Search code examples
speech-recognitionhuggingface-transformerstransformer-model

Problem with trained model and load model


I'm trying to create model from wav2vec2 with facebook/wav2vec2-base-960h pretrained model and this is my training_args

from transformers import TrainingArguments

training_args = TrainingArguments(
    output_dir=save_dir,
    group_by_length=True,
    per_device_train_batch_size=10,
    per_device_eval_batch_size=10,
    gradient_accumulation_steps=2,
    evaluation_strategy="steps",
    num_train_epochs=0.5,
    fp16=True,
    save_steps=10,
    eval_steps=10,
    logging_steps=10,
    learning_rate=1e-4,
    warmup_steps=500,
    save_total_limit=2,
)

and this is my trainer

from transformers import Trainer

trainer = Trainer(
    model=model,
    data_collator=data_collator,
    args=training_args,
    compute_metrics=compute_metrics,
    train_dataset=_common_voice_train,
    eval_dataset=_common_voice_test,
    tokenizer=processor.feature_extractor,
)

now when the training part is over and model trained the trainer.evaluate() part show me the good result like this

reference: "شما امروز صبوری بفرمایین ثبت شده تا امروز با شما هماهنگی انجام بشه"
predicted: "شما امروز سبوری بفرمای سبز شده تا امروز با شما همهمنگی انجام باشه"

but when I'm trying to load and use the model I got this

رچسصجپ هدثج یو تو یتنپ هر وغسهروغج سچ ثزتسه شتذس صمرجچو

I load my model like this

sample_rate = 16_000

model = Wav2Vec2ForCTC.from_pretrained("/content/drive/MyDrive/model")
processor = Wav2Vec2Processor.from_pretrained("/content/drive/MyDrive/model")
audio_input, sample_rate = librosa.load("/content60_L4.wav", sr=sample_rate)
input_values = processor(audio_input, sampling_rate=sample_rate, return_tensors="pt").input_values
logits = model(input_values).logits
predicted_ids = torch.argmax(logits, dim=-1)
transcription = processor.decode(predicted_ids[0])

I can't find my mistake


Solution

  • It's a little bit odd.

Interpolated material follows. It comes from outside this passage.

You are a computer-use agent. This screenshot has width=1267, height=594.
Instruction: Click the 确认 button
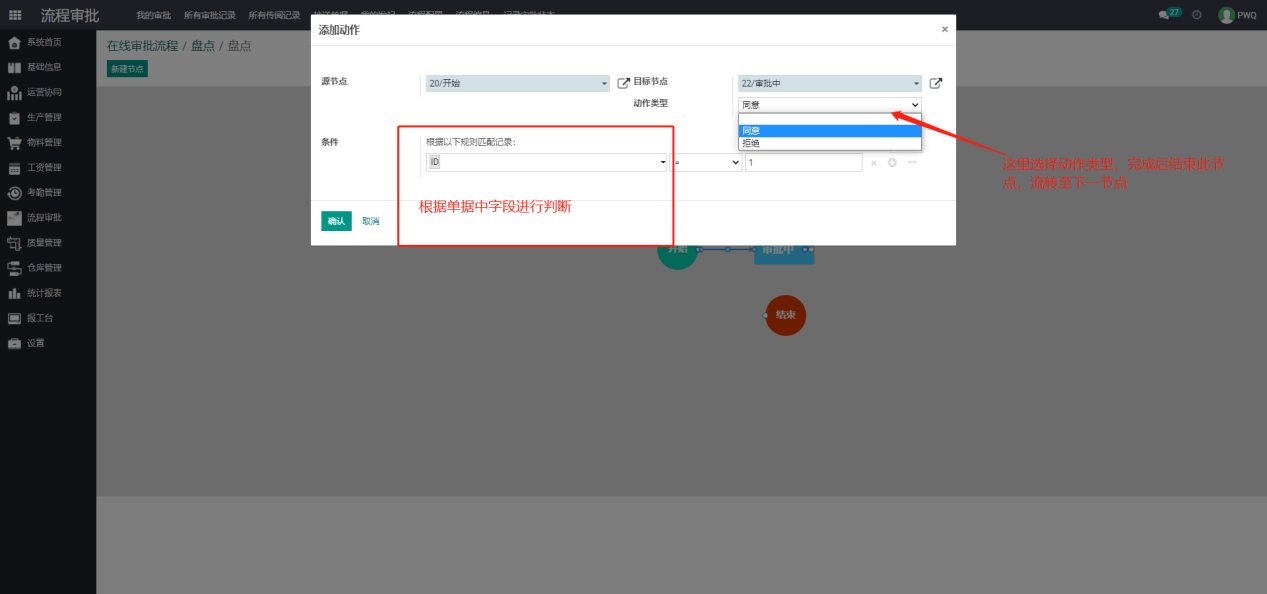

I encountered this issue and solved it via a strange path. Try to use the same directory for your inference as your training directory.

    After wrapping up the model and running it with the Python interpreter instead of Conda, I have never seen the bug again.

    I do not know the reason for this, maybe someone can help me be more accurate about the cause.